Methods are known in the art for glass manufacturing wherein glass-forming, batch ingredients are compacted into agglomerates and then are heated in a chamber by a direct contact with flue gases from a glass melting furnace so as to produce free-flowing agglomerates which are then conveyed and discharged to the glass melting furnace. These agglomerates are composite, integral, self-supporting masses consisting essentially of all the substantial batch materials and may take the form of balls, extrusions, discs, briquettes, and pellets.
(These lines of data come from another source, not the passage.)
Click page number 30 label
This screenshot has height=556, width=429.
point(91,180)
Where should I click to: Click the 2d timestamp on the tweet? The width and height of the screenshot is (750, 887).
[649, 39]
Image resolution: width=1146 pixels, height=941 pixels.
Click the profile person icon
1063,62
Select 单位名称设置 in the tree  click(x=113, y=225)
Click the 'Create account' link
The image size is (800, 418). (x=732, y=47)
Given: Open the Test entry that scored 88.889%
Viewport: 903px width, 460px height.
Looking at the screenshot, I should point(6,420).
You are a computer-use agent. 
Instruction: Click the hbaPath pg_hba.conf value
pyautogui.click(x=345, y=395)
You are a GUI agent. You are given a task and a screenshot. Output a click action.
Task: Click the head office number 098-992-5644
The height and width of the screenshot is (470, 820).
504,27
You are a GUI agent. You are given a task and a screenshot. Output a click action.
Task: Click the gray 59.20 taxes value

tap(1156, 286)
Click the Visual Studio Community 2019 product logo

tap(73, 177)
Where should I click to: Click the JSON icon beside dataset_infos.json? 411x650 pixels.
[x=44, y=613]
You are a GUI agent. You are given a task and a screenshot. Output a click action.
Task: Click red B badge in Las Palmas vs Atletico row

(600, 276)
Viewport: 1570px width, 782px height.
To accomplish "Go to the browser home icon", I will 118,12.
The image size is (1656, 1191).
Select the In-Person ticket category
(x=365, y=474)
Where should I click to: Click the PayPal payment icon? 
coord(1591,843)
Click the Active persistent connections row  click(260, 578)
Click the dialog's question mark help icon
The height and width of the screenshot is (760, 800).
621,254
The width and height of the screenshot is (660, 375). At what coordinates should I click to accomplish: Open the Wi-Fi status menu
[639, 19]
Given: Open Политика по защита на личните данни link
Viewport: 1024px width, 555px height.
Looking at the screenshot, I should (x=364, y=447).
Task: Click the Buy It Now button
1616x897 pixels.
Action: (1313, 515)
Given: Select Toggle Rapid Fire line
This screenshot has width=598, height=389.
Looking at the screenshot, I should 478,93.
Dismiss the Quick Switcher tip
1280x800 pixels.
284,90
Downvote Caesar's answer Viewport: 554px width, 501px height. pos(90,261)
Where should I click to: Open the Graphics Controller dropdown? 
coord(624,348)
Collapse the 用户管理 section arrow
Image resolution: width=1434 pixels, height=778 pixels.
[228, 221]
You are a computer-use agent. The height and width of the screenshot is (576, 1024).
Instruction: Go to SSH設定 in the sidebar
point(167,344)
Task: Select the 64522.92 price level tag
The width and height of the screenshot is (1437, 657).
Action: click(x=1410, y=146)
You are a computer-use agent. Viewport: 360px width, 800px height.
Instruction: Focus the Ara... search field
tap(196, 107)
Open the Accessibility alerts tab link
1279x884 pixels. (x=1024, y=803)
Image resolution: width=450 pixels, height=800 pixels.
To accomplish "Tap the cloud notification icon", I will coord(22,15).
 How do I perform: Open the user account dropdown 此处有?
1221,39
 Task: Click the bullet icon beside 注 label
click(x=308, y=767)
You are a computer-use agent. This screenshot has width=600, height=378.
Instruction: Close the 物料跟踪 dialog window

The pellets are discharged to a vertical bed contained within a chamber and furnace flue gases pass, in direct contact with and countercurrently to, downwardly moving pellets of the bed to preheat them.
One method known in the art to form the agglomerates is to combine the glass forming batch ingredients with a liquid such as caustic or water. While most teachings of the prior art work well for many glass batch formulations, some teachings are entirely unsuitable for certain agglomerated glass batch formulations. This unsuitability is especially acute in instances of agglomerating certain glass batch formulations with water to form pellets.
In the context of drying and heating liquid-containing, glass batch agglomerates with flue gases from a fossil fuel fired melting furnace, the most desirable process equipment of the prior art is a shaft type heater, or chamber, i.e., a vertical bed of substantial height, and preferably a bed in which the agglomerates flow downwardly through the chamber and in which the flue gases flow countercurrent to the agglomerates, to substantially continuously, in a single processing operation, dry and preheat them.
Some glass batch agglomerates are, however, unstable and substantially continuous drying and heating in a single operation in a vertical bed is not obtainable. When such liquid-containing glass batch agglomerates are processed in direct contact with flue gases from a glass melting furnace, the wet agglomerate containing portion of the bed may aggregate into a strong, rather massive, monolithic type structure, or structures, which plug the shaft heater. This unacceptably necessitates shutdown.